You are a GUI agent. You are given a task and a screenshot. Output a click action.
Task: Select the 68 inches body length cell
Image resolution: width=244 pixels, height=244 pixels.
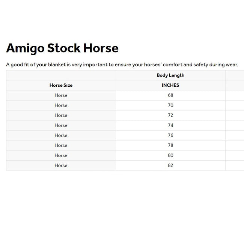click(x=170, y=95)
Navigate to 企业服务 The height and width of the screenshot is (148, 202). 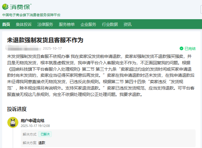[x=88, y=24]
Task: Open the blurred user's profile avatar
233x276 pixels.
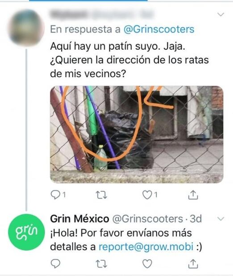Action: coord(26,27)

* * *

Leaving out all pictures, retype exactly the lines that run from the one containing "Task: Open the blurred user's profile avatar" through the last line of the material.

Task: Open the blurred user's profile avatar
233x276 pixels.
Action: coord(26,27)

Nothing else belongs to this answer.